At first I was going to confine this blog-a-thon to screenwriting. “Write about a movie whose script was good but not great, and explain how you would improve it” were the original instructions. Then I thought, why not extend it to all creative endeavors? And so I shall.

Instructions

  1. Please choose a well-known movie, book, painting, sculpture, speech, song, performance, or other manifestation of human artistic expression.
  2. Describe how it fails to attain perfection.
  3. Describe your remedy.
  4. Publish the article on your blog between February 28th and March 2nd. Be sure to state that you’re participating in this blog-a-thon and include a link to this page.
  5. [Updated] Return to this page during those days and you’ll find a form you can fill out send e-mail to <icdib@emphatic.com> to let me know about your post and where it is.
  6. I’ll then list it at the main blog-a-thon page to be posted on February 28th.

No easy targets please; I don’t want to hear how Meatballs III could have benefited from the addition of some talking animals. Of course it could have benefited from the addition of some talking animals. Any change would have been an improvement. (Except for casting someone other than Patrick Dempsey in the lead role, now that he’s all hot and stuff.)

Also, no mere technical problems please. It’s not very interesting to hear that you would take better care to keep the boom mike out of the shot, or aim the camera away from the shadow of the helicopter it’s in. And don’t simply catalog the faults of an otherwise good work of art (as I have done on this blog from time to time). Anyone can criticize; only a few can correct.

No, please stick to movies (et al.) that are already pretty good and require only some creative input from you to realize their full potential.

For example:

One day many years ago I turned on the TV in the middle of a World War II spy thriller, 36 Hours, starring James Garner and Rod Taylor. (Spoilers follow.) James Garner wakes up in an American army hospital five years after the war; he’s been in a coma. He’s delighted to hear that the Allies won. The D-Day invasion, which was still in the planning stages when his coma began, was a big success. His doctors and nurses chat him up on the subject, testing his memory.

In fact the hospital and its staff, the newspaper showing the date to be 1950, even James Garner’s greying temples, are all an elaborate ruse by the Germans. The war is still on. James Garner had been drugged and abducted and is being tricked into revealing secrets about the Normandy invasion, which the Germans know is imminent. We learn this about twenty minutes or so from the point where I started watching. James Garner realizes it himself soon after — and then must continue to play dumb and plant misinformation to counter the secrets that (he realizes with horror) he’s spilled. Very suspenseful.

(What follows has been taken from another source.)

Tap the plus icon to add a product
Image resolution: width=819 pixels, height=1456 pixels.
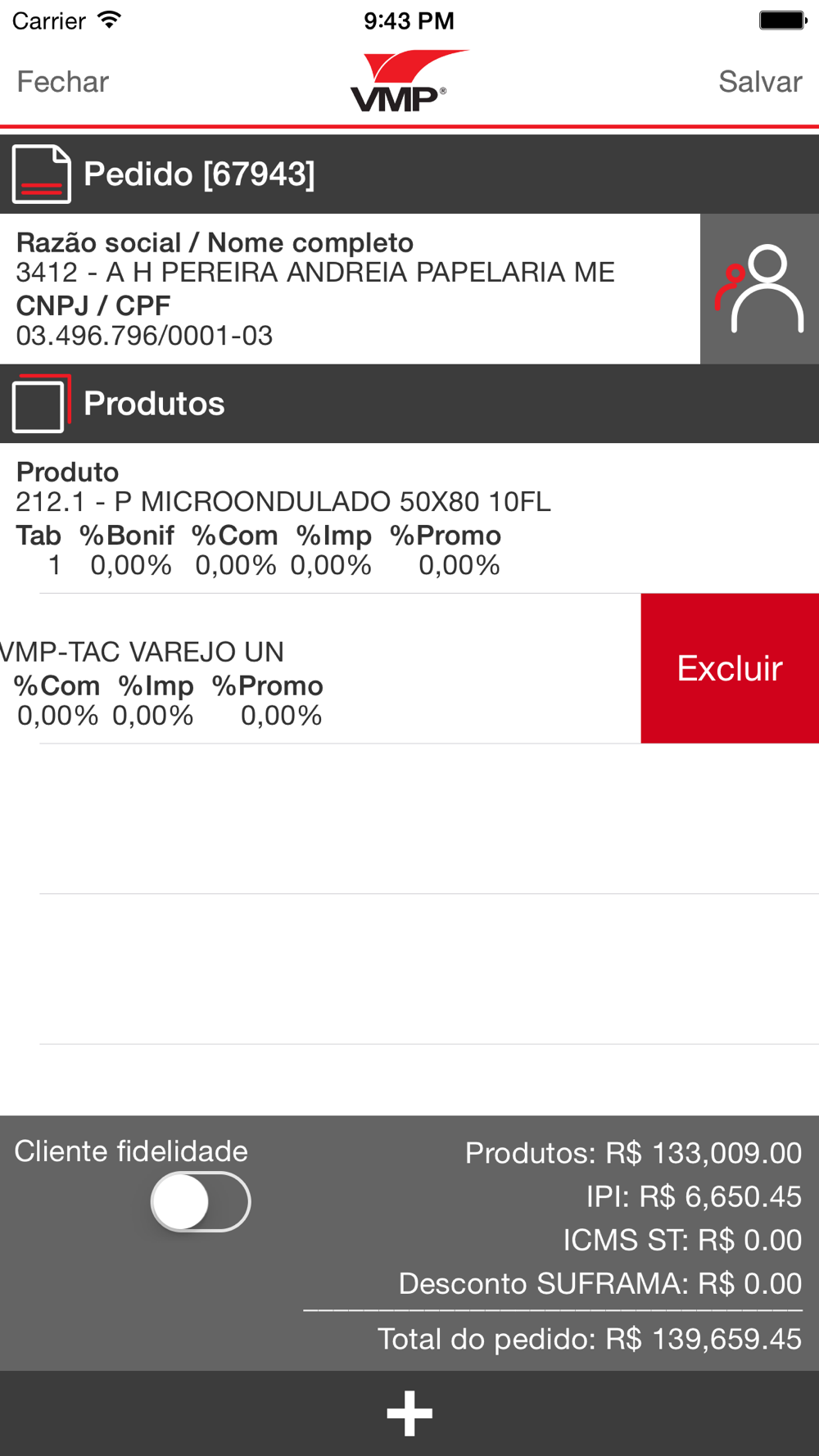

Those of you who know the film can predict what’s coming. Years later I saw it again, this time from the beginning, and I saw nearly a full half hour of setup and exposition I hadn’t seen before — absolutely none of which was needed to appreciate the remainder of the film. In that first half hour we see that James Garner is a dedicated Army intelligence officer. We see him come by the D-Day knowledge that will later be of such interest to his interlocutors. We see him get a seemingly inconsequential paper cut which is what tips him off later to the fact that not so much time has passed. And then we see him abducted and the German ruse put into effect.

In my first creative writing class in high school, my teacher, Mr. San, taught that after writing a story, we should throw away the first act, because it will only ever contain plodding exposition that the reader would prefer to find out along the way anyway. That should have been done with 36 Hours. There’s nothing in the first half hour that we can’t infer from the rest of the film; and the abduction of an Army intelligence officer is a much smaller first-act dramatic development than the whopping revelation that everything we’ve seen so far has been a lie.